La dinastia Izzo in un libro, Simona Izzo: “La mia vita, le mie sorelle e la centralità della donna”
La nostra intervista a Simona Izzo che commenta anche Meloni neo Premier: “La conobbi anni fa, era già grintosa. Spero faccia differenza”
L’amore composto da codici numerici. Una serie di cifre, di contrassegni, che simboleggiano percorsi di vita importanti, sentimentali, emotivi. E racchiudono storie, tra forti gioie e momenti di sofferenza. E’ questo il percorso in carta e ossa di Rossella, Giuppy, Fiamma e Simona Izzo, descritto nel romanzo “4 sorelle, 8 matrimoni, 9 divorzi” edito da Fabbri Editori, con la prefazione di Ricky Tognazzi.
Tradizioni di famiglia, passaggi di testimone. L’attenzione e la cura per il cinema, per la scrittura, per il doppiaggio. Ma anche per le persone, le cose e le case. Un susseguirsi di frammenti di vita quotidiana, capitati a 4 sorelle, trascritti in un percorso emozionale interiore, sincero e confidenziale, che traspare nell’inchiostro. Un lavoro che personifica il significato del voltare pagina. Con il sapore di una storia vissuta, superando la mera similitudine retorica, diventando l’atto tangibile di un momento di apprendimento, consapevole. Per riassaporare ciò che è stato. Per attendere il tempo che verrà.
Abbiamo intervistato Simona Izzo, regista, attrice, doppiatrice e scrittrice, per raccontare meglio questo lavoro editoriale.
Simona, da dove nasce la necessità di raccontarsi così intimamente?
“C’è una bellissima frase che esprime tutto questo: ‘Tutto ciò che non può essere spiegato, può essere raccontato‘. Cerco e cerchiamo di spiegare la mia e la nostra vita. Fatta di fenomeni che avvengono a me e a chi è intorno. Si scrive per dare un senso alla vita. Se non la raccontiamo, perde di senso. E’ il rapporto poco analizzato tra fratelli e sorelle.

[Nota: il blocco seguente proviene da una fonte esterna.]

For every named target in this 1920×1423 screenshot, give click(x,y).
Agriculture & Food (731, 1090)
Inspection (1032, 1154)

Si dice che un fratello è come un migliore amico di cui ti vorresti liberare. Ho riscontrato che da “Piccole donne” che la Alcott scrive, nessuno lo ha più fatto in una certa maniera. A parte Romolo e Remo o Caino e Abele. Sì, ci sono i fratelli Karamazov, ma lì vince il contesto. Mi sembrava il caso di farlo. Ho scritto libri sulla centralità della vita. Sai, le donne parlano. È la natura della mia famiglia, ho lottato perchè le mie sorelle accettassero. Sono troppo impegnate con la società di doppiaggio Pumays. E’ un nome scelto da papà. Lo coniò pensando agli occhi del puma. Abbiamo tutte gli occhi verdi“.

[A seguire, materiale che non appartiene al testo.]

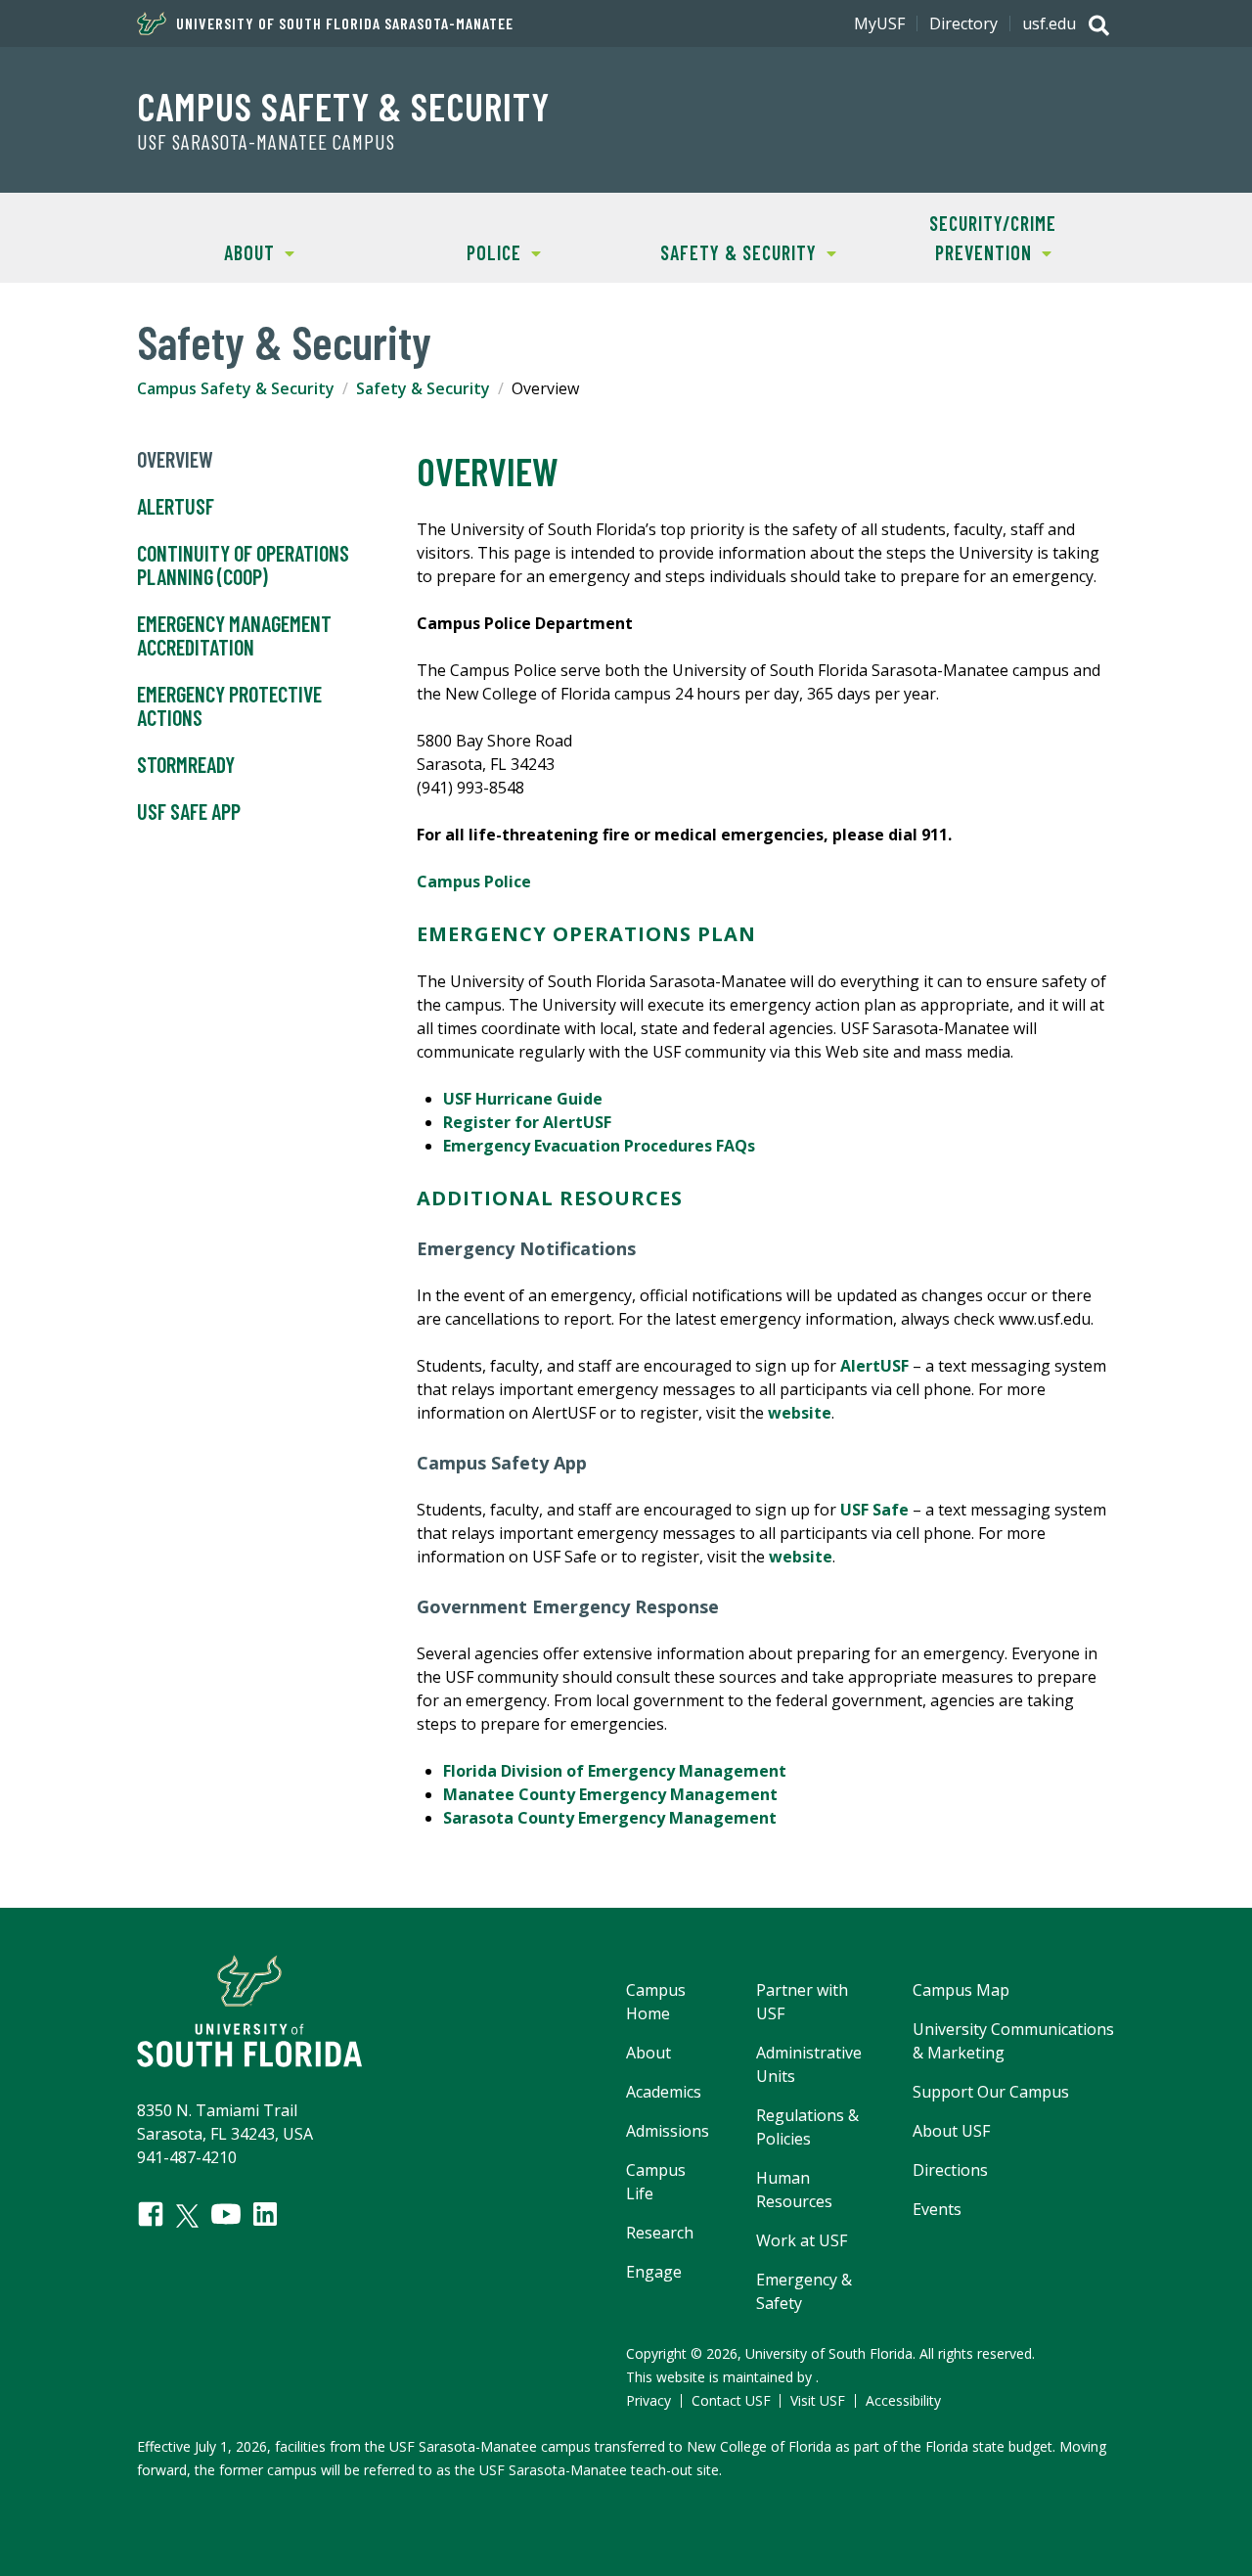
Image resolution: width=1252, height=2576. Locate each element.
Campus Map (961, 1990)
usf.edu (1049, 23)
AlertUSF (175, 506)
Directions (950, 2170)
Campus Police (474, 881)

È un lavoro che pone al centro le stagioni della vita…
“Beh sì, del resto se tu ci pensi, io e mia sorella siamo baby boomer. Proveniamo da un altro mondo, mia madre aveva vent’anni quando è nata la mia gemella“.
Il vostro racconto, la vostra storia essere una opportunità di imitazione e apprendimento. Può esserlo anche per voi, rileggendo le pagine dei vostri giorni?
“Assolutamente sì. Questo libro ci ha portato a litigare, a chiedere persino censure. Poi ha vinto la democraticità della sorellanza. E’ una preghiera a non insultarci più, a non sprecare i nostri giorni. Analizzo spietatamente i rapporti tra sorelle, io che non ho avuto fratelli maschi. Quando nascono solo femmine, il padre cerca sempre un principe ereditario, ma l’amore vince. Quando cera papà, la domenica era liturgicamente rispettata“.
Un libro di profonda attualità, soprattutto per il ruolo centrale della donna
“Si anche nella matematica, perché in contro copertina scriviamo i lavori effettuati. Ho citato solo i mariti ufficiali, ma non le grandi storie d’amore.
Oggi un premier donna come lo vede e cosa può significare?
“Io intervistai Giorgia Meloni ventidue anni fa credo, in un liceo in cui lei era presente per parlare davanti a degli studenti. E già la vidi grintosa e molto espositiva. Io non sono dalla sua parte politica, ma spero faccia la differenza. Non è mai sbruffona. Lei tiene insieme un gruppo di parlamentari. Una donna conferisce fiducia, con un istinto che forse gli uomini non hanno“.